My husband loves lasagna of any kind and this pumpkin spinach lasagna was no exception. The combination of the creamy pumpkin filling mixed with the ricotta cheese and spinach is everything.
We also love this Roasted Butternut Squash Lasagna that we make all the time in the fall for our weekly Sunday family dinners.
Why you will simply love this Pumpkin Spinach Lasagna
- Fun and easy to make with only a few ingredients like spinach, cheese, and pumpkin.
- A great healthy fall family meal everyone will love!
- Meat-free and easily made vegan.
- Hearty spinach, creamy cheese and pumpkin, a perfect combo of great flavors
- Kid-friendly and husband approved!
Ingredients needed to make this recipe
How to make pumpkin spinach lasagna
- Sauté’ the spinach: heat up a pan with some olive oil, add the onions and cook until translucent. Then add in the garlic, cook for 1 minute. Add in the spinach and turn it in the pan to mix it in with the onions and garlic until wilted. Let cool.
- While the spinach is cooking, you can prepare the pumpkin filling. Add the pumpkin puree to a medium-size bowl. Pour in the plant-based milk, cinnamon, nutmeg, salt, and pepper and stir to combine.
3. Mix up the ricotta cheese filling: Add the ricotta cheese, egg, parmesan, mozzarella, oregano, salt, and pepper to a medium-size bowl and mix.
4. Add the cooked, cool spinach mixture to the ricotta cheese filling and fold it in. So good!
5. Now it’s time to build the layers. Preheat the oven to 400 degrees F and spray a 9×13 pan or lasagna pan with cooking spray. To layer: Spread 1/3 cup of the pumpkin filling in the bottom of the pan in an even layer. Place 4-5 lasagna noodles into the bottom of the pan to cover the pumpkin filling. Top the noodles with 1/2 of the ricotta cheese mixture, 1/2 of the mozzarella, and more of the pumpkin filling. Sprinkle some of the parmesan cheese over the pumpkin filling and repeat: Noodles + Cheese filing+mozzarella+Pumpkin Filing+plus remaining mozzarella and parmesan.
6. Cover with foil and bake covered for 25 minutes. Then remove the foil and bake until golden brown – about another 15-20 minutes.
7. Remove. let cool and top with fresh herbs like basil and parsley.
It’s so creamy good! The flavors in this pumpkin spinach lasagna are everything I love about fall!
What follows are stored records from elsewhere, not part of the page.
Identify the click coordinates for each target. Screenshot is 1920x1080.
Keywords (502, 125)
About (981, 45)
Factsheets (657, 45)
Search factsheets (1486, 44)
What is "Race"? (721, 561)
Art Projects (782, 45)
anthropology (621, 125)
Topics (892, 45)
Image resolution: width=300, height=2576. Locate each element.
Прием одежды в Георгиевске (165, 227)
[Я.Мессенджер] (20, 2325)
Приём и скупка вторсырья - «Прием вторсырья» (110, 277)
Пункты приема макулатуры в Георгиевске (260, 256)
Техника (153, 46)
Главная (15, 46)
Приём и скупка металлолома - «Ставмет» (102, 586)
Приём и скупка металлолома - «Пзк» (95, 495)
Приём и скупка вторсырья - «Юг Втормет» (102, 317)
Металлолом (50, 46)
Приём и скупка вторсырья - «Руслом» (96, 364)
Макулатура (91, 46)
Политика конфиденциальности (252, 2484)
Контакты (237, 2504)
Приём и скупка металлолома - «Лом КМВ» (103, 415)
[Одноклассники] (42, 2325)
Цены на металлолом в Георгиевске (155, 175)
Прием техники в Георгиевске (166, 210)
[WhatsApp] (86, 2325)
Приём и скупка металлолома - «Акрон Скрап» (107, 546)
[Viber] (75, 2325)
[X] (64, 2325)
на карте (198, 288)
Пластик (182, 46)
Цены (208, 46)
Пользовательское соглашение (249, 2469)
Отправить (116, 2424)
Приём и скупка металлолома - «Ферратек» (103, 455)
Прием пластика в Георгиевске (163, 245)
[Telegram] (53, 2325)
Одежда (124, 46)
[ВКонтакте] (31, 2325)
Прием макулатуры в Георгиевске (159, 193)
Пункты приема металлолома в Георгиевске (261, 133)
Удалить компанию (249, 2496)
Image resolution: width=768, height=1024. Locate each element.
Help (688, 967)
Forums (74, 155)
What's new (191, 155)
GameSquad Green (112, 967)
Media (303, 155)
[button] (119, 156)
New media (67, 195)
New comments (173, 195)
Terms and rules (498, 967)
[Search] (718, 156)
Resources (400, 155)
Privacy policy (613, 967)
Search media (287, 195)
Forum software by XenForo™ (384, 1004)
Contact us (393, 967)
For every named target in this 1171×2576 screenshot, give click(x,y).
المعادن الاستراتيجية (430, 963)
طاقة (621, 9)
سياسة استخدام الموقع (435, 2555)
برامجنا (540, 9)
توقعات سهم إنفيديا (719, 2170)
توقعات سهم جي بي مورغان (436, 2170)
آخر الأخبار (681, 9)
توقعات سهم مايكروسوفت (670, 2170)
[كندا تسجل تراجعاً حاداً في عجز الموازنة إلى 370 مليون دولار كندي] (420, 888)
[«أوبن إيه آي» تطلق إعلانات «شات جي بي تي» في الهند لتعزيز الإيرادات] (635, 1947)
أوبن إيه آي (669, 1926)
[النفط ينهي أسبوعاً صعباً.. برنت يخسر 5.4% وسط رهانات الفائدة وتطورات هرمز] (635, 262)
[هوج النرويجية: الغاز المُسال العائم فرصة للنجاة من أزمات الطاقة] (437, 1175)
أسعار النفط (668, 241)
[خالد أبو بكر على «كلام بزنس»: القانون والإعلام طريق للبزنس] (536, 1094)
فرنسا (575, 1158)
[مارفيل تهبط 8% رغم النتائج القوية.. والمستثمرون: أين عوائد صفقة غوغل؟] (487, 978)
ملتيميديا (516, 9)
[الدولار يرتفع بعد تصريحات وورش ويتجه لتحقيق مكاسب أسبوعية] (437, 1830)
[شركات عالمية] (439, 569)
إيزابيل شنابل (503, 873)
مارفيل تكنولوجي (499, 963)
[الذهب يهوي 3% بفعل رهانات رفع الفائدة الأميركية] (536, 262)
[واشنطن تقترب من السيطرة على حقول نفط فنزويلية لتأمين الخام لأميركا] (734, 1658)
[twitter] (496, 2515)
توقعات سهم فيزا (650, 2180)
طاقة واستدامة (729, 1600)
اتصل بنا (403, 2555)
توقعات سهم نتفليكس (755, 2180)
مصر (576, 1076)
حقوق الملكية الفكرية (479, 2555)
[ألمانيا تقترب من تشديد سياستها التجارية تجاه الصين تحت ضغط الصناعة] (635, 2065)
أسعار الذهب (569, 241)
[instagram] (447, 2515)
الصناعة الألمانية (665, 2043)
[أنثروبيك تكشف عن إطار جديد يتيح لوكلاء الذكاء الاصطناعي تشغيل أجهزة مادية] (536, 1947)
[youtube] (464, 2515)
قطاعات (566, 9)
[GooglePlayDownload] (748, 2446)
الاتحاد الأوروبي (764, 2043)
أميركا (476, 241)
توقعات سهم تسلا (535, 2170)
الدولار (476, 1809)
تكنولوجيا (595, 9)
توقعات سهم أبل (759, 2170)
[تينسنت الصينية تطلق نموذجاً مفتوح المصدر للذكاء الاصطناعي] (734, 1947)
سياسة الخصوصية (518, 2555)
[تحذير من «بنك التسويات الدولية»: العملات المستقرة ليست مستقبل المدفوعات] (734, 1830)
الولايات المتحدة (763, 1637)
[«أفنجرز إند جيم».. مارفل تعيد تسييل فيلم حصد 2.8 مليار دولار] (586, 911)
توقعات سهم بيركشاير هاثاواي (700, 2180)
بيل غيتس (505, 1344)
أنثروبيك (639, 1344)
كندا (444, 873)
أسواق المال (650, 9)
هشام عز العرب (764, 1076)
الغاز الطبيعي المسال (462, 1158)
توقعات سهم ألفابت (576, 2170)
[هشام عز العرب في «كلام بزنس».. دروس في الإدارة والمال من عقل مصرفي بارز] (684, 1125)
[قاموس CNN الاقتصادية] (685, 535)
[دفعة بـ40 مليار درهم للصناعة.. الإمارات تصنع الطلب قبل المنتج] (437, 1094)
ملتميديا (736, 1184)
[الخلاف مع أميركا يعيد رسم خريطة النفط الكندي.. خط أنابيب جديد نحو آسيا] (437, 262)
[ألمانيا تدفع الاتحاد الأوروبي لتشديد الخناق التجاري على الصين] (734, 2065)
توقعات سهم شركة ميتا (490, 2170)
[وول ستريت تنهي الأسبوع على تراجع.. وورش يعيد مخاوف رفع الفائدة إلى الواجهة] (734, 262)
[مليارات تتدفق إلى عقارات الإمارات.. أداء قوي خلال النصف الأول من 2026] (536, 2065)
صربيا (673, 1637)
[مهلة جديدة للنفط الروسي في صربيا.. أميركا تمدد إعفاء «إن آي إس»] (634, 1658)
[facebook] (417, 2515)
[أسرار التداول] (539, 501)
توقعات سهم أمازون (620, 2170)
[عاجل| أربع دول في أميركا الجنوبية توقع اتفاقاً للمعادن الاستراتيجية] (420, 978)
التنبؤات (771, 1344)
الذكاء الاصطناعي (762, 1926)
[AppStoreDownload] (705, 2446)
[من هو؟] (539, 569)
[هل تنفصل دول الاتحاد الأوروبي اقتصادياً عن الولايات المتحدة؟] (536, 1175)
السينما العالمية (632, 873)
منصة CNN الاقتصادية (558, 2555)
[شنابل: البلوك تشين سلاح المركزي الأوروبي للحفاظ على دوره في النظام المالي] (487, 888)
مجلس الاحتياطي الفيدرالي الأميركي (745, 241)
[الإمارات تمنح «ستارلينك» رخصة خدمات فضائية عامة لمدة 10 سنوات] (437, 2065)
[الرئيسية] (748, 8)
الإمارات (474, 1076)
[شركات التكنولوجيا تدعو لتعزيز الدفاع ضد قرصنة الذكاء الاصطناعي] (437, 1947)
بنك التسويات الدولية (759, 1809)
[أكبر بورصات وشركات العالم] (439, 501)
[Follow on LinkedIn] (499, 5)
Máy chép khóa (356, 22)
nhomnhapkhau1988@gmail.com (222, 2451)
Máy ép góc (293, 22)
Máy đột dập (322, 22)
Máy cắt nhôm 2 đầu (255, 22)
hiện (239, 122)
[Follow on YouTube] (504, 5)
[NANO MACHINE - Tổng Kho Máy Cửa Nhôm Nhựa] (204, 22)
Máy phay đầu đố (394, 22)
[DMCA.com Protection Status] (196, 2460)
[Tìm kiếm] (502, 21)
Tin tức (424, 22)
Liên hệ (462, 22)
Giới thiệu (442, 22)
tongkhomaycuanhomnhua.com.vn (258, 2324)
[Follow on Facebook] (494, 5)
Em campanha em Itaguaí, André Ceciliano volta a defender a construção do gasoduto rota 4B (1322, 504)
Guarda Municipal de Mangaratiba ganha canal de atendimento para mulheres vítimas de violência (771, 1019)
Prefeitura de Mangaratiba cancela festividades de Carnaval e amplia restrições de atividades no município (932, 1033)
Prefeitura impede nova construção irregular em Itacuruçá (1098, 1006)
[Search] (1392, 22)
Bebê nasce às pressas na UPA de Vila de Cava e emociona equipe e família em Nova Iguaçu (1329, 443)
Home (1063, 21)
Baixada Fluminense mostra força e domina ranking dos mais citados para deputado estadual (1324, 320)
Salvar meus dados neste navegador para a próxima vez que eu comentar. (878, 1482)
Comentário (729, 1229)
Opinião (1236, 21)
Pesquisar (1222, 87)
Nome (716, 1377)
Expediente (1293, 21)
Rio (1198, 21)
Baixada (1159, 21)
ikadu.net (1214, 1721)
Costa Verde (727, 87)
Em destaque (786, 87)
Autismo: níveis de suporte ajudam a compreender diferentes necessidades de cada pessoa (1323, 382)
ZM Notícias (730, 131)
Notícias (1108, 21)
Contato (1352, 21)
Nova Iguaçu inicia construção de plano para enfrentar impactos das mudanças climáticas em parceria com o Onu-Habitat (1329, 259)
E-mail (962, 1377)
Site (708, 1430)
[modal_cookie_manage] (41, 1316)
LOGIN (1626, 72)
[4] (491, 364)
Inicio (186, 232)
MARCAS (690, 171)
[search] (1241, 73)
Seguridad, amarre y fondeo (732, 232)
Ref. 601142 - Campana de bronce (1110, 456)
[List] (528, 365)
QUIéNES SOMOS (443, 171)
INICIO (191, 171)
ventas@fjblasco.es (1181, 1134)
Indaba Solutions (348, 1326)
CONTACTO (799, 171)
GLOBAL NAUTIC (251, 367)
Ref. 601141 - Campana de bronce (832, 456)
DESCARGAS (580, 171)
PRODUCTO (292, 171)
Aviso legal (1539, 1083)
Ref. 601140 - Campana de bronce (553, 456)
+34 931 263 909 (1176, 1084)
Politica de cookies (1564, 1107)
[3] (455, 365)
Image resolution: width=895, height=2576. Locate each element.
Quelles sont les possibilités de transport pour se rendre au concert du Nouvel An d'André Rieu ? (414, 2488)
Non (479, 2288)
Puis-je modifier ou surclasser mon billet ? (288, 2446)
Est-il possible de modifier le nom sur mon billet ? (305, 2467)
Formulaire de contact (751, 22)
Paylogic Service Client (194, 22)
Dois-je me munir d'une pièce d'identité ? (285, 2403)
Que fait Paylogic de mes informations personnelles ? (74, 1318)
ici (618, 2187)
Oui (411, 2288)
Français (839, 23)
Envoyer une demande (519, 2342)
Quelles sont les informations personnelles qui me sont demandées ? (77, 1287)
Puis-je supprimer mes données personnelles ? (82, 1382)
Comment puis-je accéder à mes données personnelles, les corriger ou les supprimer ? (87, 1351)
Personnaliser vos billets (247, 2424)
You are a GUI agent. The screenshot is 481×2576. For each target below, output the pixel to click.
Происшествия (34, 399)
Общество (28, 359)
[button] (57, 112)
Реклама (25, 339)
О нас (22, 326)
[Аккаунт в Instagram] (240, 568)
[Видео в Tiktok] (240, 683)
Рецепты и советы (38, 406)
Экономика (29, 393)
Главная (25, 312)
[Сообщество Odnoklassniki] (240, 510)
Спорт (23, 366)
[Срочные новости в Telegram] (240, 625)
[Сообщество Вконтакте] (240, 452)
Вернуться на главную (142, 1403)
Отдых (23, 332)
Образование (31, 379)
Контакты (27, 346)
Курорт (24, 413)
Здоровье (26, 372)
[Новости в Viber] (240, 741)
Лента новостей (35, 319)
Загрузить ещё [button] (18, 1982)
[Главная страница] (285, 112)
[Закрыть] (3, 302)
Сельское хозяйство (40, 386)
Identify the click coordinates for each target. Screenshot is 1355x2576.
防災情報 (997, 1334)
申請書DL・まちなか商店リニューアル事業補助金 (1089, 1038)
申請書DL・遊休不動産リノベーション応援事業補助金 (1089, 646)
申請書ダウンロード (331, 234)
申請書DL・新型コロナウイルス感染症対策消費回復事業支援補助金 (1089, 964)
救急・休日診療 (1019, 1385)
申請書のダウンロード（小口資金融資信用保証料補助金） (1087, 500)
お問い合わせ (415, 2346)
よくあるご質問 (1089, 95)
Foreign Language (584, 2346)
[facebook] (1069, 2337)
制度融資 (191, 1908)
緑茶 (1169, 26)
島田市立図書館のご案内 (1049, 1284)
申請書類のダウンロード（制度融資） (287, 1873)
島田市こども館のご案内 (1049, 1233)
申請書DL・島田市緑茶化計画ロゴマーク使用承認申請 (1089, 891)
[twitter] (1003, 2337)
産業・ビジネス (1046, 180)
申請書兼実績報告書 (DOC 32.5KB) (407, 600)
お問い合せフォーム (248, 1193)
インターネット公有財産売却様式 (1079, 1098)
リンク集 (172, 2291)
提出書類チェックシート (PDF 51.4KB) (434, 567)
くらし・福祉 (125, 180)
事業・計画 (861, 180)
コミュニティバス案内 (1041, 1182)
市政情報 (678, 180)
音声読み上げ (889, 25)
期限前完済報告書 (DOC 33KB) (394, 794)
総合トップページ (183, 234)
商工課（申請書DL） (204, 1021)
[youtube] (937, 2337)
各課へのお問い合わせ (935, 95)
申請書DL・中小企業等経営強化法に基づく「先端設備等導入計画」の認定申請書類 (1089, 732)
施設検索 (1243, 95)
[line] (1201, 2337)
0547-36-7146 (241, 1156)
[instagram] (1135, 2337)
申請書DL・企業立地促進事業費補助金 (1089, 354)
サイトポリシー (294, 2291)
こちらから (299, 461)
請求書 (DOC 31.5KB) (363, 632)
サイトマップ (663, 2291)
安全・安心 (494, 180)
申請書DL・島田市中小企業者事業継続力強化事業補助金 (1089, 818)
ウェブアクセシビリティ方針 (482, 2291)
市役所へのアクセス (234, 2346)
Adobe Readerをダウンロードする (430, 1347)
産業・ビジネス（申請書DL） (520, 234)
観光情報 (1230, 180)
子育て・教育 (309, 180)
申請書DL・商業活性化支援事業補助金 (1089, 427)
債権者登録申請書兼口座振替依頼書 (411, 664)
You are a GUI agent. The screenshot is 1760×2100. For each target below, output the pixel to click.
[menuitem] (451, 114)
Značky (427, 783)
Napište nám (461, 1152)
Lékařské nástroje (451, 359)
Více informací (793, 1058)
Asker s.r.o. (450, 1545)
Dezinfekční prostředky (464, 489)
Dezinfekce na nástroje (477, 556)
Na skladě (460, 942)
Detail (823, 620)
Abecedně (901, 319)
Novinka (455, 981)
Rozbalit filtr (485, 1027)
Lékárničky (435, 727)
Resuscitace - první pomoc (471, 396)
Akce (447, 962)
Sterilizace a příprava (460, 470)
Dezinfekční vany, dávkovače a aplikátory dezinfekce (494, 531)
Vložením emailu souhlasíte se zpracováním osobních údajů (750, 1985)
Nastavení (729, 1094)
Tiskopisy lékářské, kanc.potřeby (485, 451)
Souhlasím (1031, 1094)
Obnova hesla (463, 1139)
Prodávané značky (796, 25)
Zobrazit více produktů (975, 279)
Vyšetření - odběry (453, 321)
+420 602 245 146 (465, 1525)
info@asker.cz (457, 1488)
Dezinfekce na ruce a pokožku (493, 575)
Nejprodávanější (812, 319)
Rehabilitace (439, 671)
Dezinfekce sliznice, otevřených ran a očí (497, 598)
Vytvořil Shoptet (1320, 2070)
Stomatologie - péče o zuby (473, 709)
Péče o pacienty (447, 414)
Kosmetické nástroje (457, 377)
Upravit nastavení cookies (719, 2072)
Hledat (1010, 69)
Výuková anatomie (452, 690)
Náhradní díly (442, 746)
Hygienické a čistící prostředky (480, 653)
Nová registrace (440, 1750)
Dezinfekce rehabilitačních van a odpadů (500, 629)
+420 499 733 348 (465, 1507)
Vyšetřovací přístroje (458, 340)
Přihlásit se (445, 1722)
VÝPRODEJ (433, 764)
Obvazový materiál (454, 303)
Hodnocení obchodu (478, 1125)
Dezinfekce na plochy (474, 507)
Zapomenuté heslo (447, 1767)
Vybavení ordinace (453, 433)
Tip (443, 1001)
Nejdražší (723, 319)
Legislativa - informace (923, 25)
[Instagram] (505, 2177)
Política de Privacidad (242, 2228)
Warm spices, comforting pumpkin, and heart-healthy spinach all in one delicious lasagna.
Recipe Tips and Variations
- For the greens you can use spinach or kale, both work. You can use frozen spinach but you will have to thaw it, ring out the excess liquid, and then sauté it.
- To make this recipe vegan, use dairy-free ricotta, mozzarella, and parmesan. There are a lot of vegan lasagna noodles that are pretty good. My fav is lentil lasagna noodles but you would need to cook them per the package instructions before layering the lasagna.
- You can use any lasagna noodles in this recipe. I opted for no-boil lasagna noodles, which you can also buy gluten-free, which I love! If you use whole wheat noodles then you will need to boil them per the package instructions before layering the lasagna.
- Mashed or canned sweet potato or even butternut squash are all alternatives to the pumpkin in this recipe but I think the pumpkin is the best!
- You can leave this recipe vegetarian or add in some crumbled, cooked sausage or ground turkey and add it as a layer or mix it in with the ricotta cheese filling.
- You can store this lasagna covered in the fridge for up to 5 days. It just gets better as it sits. Great for meal prep!